Healthcare Phishing Attack Potentially Impacts 16,500 Patients

Phishing is arguably the biggest data security threat faced by healthcare organizations. The past few weeks have seen several attacks reported by healthcare organizations, with the latest healthcare phishing attack one of the most serious, having affected as many as 16,562 patients.

Chase Brexton Health Care reports that the attack occurred on August 2 and August 3, 2017, when multiple phishing emails were delivered to the inboxes of its employees. Phishing attacks commonly take the form of bogus invoices and fake package delivery notifications, although these emails purported to be surveys. After employees completed the surveys they were required to enter their login information. Four employees fell for the scam and divulged their user account credentials.

The phishing attack was discovered on August 4 and access to the employees’ accounts was blocked.  However, on August 2 and 3, the accounts of those employees were accessed and the attackers re-route employee payments to their own bank account.

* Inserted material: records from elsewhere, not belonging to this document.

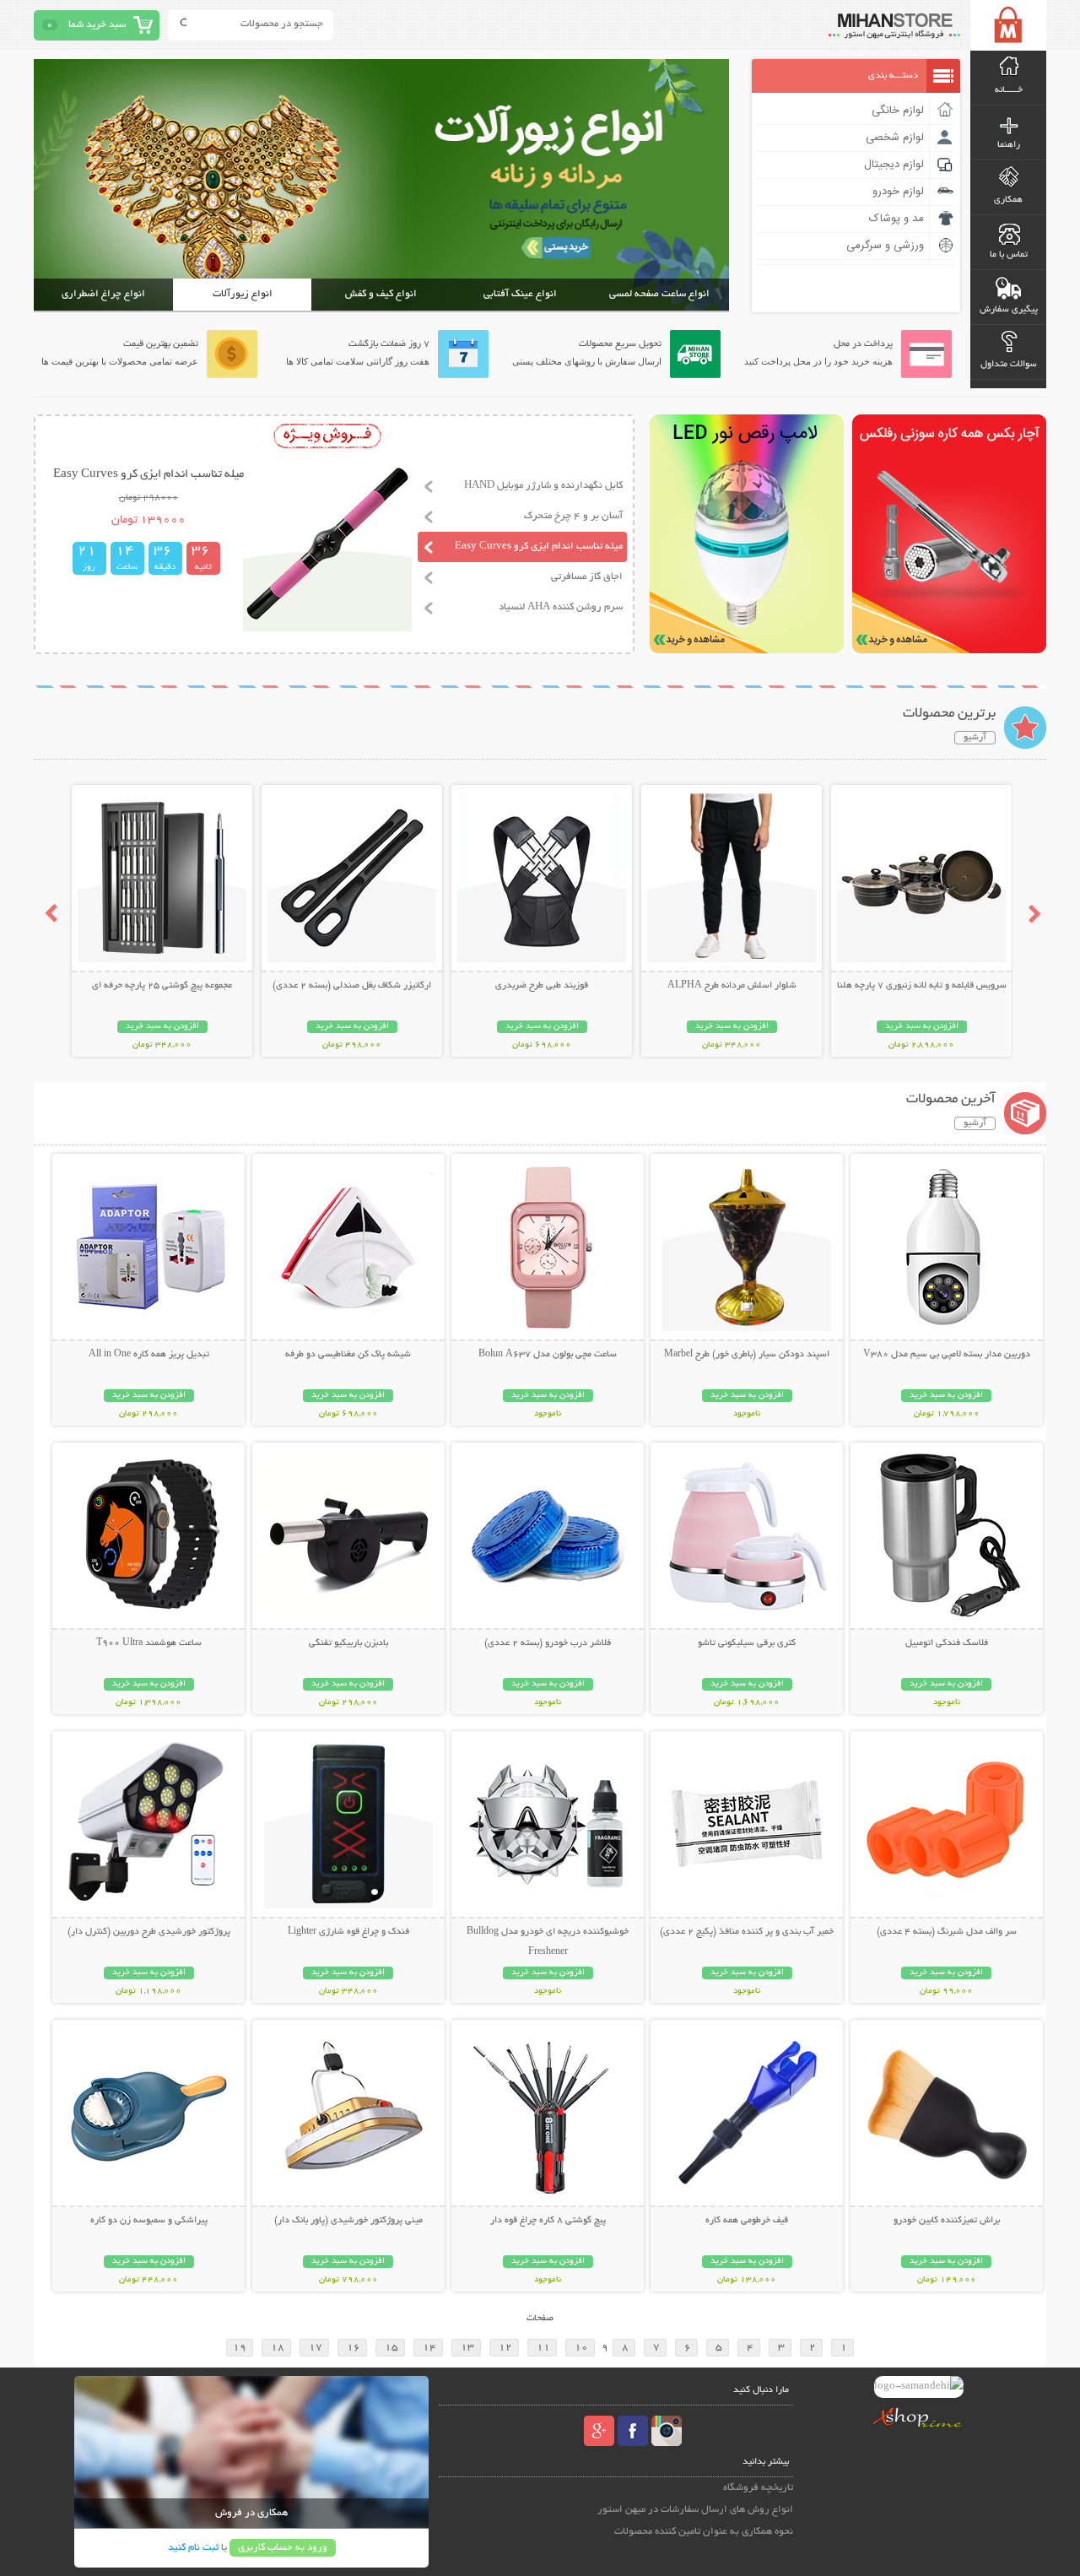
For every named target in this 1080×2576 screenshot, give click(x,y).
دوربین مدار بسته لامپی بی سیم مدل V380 (946, 1355)
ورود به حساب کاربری (282, 2547)
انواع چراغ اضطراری (103, 294)
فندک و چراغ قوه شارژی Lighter (348, 1932)
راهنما (1008, 145)
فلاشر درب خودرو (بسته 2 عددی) (547, 1643)
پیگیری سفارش (1009, 310)
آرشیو (975, 738)
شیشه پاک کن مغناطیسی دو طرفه (348, 1355)
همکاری (1008, 200)
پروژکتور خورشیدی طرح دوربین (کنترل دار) (149, 1932)
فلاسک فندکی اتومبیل (946, 1643)
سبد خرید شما (97, 24)
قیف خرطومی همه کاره (746, 2221)
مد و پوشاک (896, 218)
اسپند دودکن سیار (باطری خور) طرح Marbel (746, 1355)
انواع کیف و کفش (381, 294)
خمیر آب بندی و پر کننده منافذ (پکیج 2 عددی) (747, 1932)
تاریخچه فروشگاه (758, 2487)
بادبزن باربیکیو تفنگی (348, 1643)
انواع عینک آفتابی (520, 294)
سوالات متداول (1008, 365)
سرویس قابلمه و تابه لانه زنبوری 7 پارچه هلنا (922, 986)
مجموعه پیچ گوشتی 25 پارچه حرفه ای (162, 986)
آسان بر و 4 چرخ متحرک (573, 516)
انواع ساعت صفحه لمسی (659, 294)
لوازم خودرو (898, 191)
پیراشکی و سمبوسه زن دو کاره (149, 2221)
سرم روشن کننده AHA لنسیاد (561, 607)
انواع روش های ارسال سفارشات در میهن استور (695, 2509)
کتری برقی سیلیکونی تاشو (747, 1643)
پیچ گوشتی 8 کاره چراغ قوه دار (548, 2221)
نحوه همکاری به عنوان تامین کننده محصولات (703, 2531)
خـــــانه (1009, 90)
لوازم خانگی (898, 110)
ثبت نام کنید (193, 2547)
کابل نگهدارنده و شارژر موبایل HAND (543, 485)
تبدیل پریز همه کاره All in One (149, 1355)
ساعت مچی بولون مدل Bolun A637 (547, 1355)
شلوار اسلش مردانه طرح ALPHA (731, 986)
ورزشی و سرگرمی (885, 245)
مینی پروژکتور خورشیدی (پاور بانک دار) (348, 2221)
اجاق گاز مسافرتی (587, 576)
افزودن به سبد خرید (921, 1026)
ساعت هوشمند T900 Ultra (149, 1643)
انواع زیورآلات (243, 294)
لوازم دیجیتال (894, 164)
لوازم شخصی (895, 137)
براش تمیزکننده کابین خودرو (947, 2221)
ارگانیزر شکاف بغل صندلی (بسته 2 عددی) (352, 986)
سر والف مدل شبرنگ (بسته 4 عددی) (947, 1932)
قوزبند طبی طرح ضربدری (541, 986)
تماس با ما (1009, 255)
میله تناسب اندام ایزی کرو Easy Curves (539, 546)
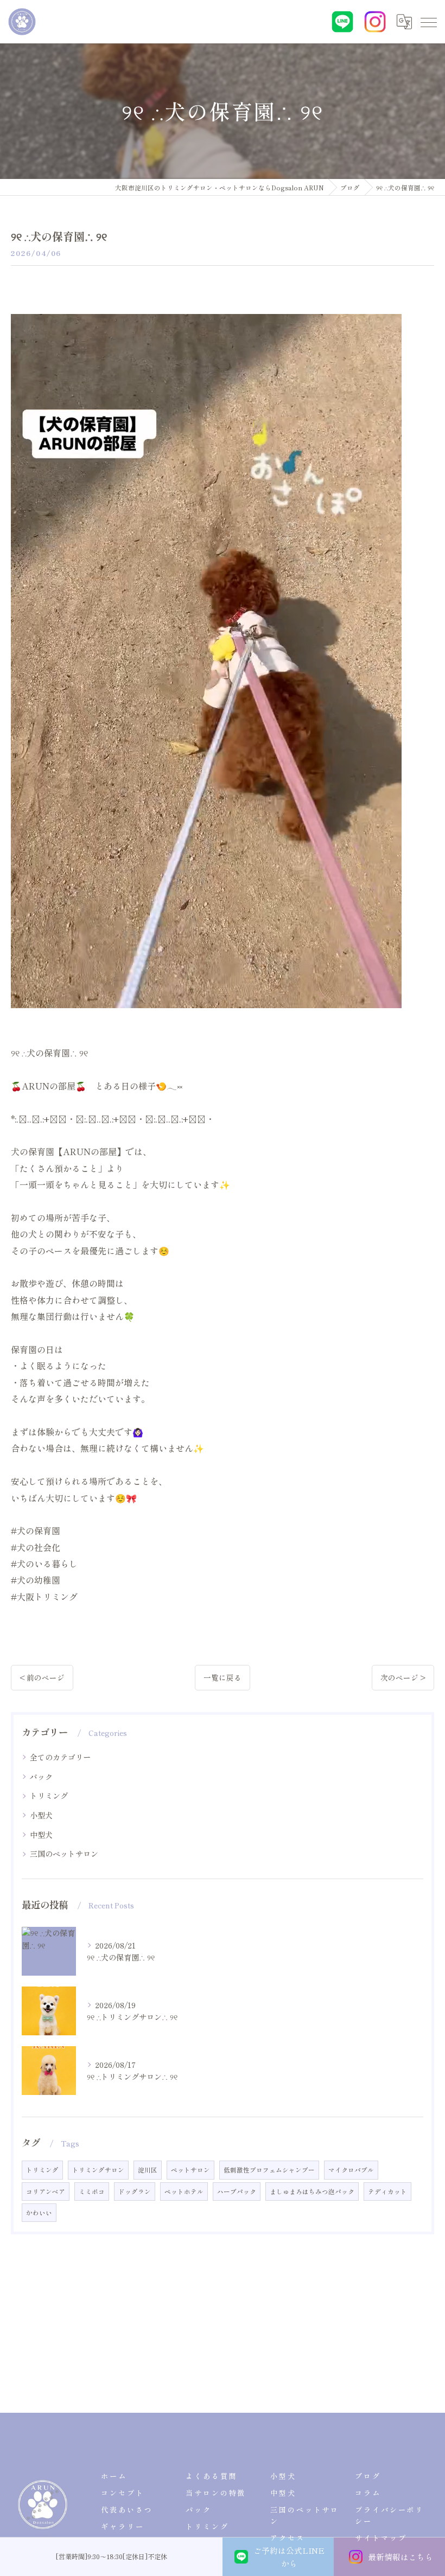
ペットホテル (184, 2191)
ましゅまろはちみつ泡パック (312, 2191)
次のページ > (402, 1677)
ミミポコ (92, 2191)
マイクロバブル (351, 2169)
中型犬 (41, 1834)
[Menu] (428, 22)
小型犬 (41, 1815)
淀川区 (147, 2169)
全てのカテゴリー (60, 1757)
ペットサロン (190, 2169)
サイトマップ (380, 2538)
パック (41, 1776)
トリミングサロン (98, 2169)
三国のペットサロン (64, 1853)
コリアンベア (45, 2191)
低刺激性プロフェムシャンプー (269, 2169)
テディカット (387, 2191)
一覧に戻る (222, 1677)
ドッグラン (134, 2191)
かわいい (39, 2212)
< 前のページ (42, 1677)
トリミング (49, 1795)
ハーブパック (236, 2191)
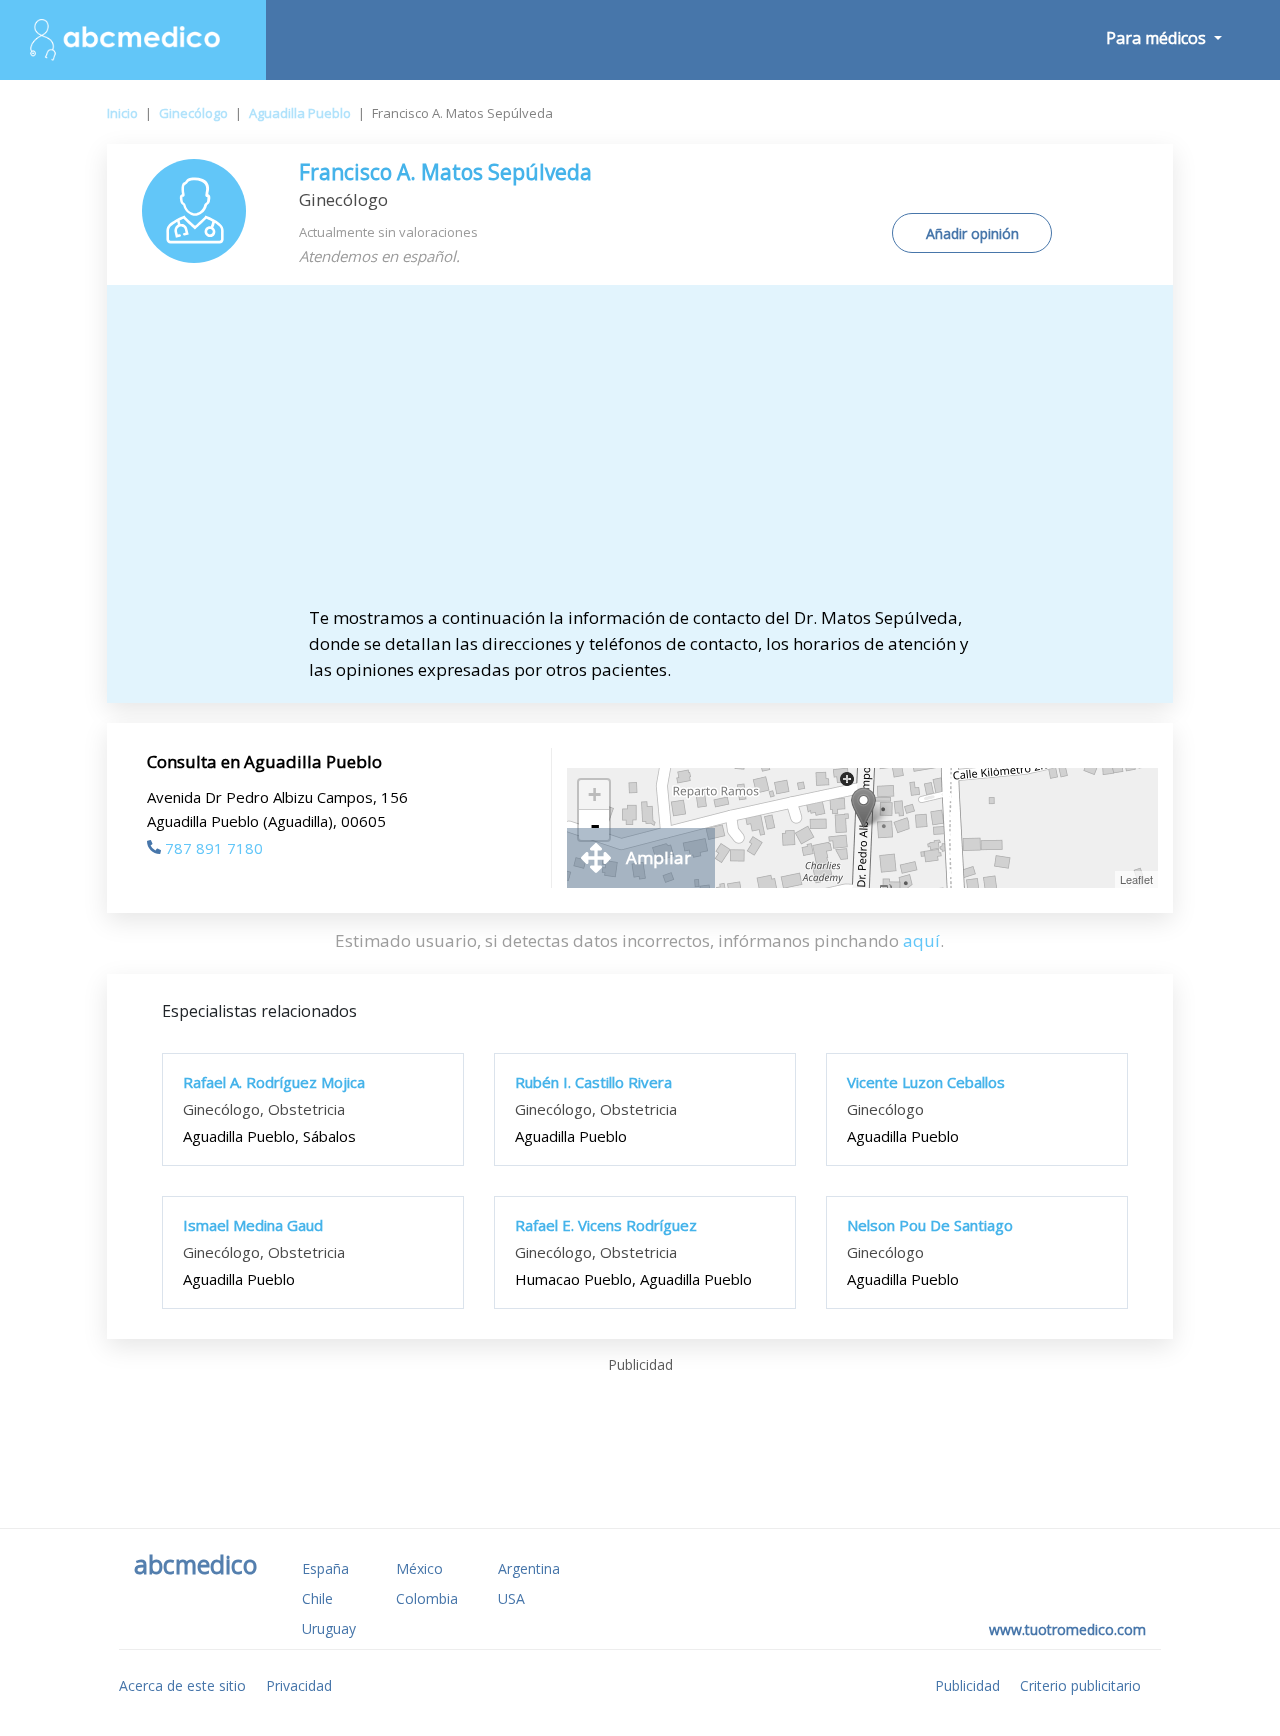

While the aim of the phishing attack did not appear to be to gain access to patient information, it is possible that some patients’ PHI was viewed and potentially stolen. Chase Brexton Health Care has notified patients of the breach and informed them that PHI access is not suspected, although out of an abundance of caution, patients are being offered complimentary identity theft repair services.

The types of information potentially compromised was limited to names, addresses, dates of birth, patient ID numbers, provider name, diagnosis codes, service location, line of service, visit descriptions, medication details, and insurance information.

The investigation into the attack is continuing, and while details of the attackers’ bank account are known, the individuals responsible for the attack have not been identified. A third-party has been contracted to conduct an investigation into the attack.

Aside from blocking access to the compromised accounts by changing passwords, Chase Brexton Health Care has implemented a new email spam filtering solution to improve protection against phishing attacks, staff have received additional training, and new security protocols have been implemented.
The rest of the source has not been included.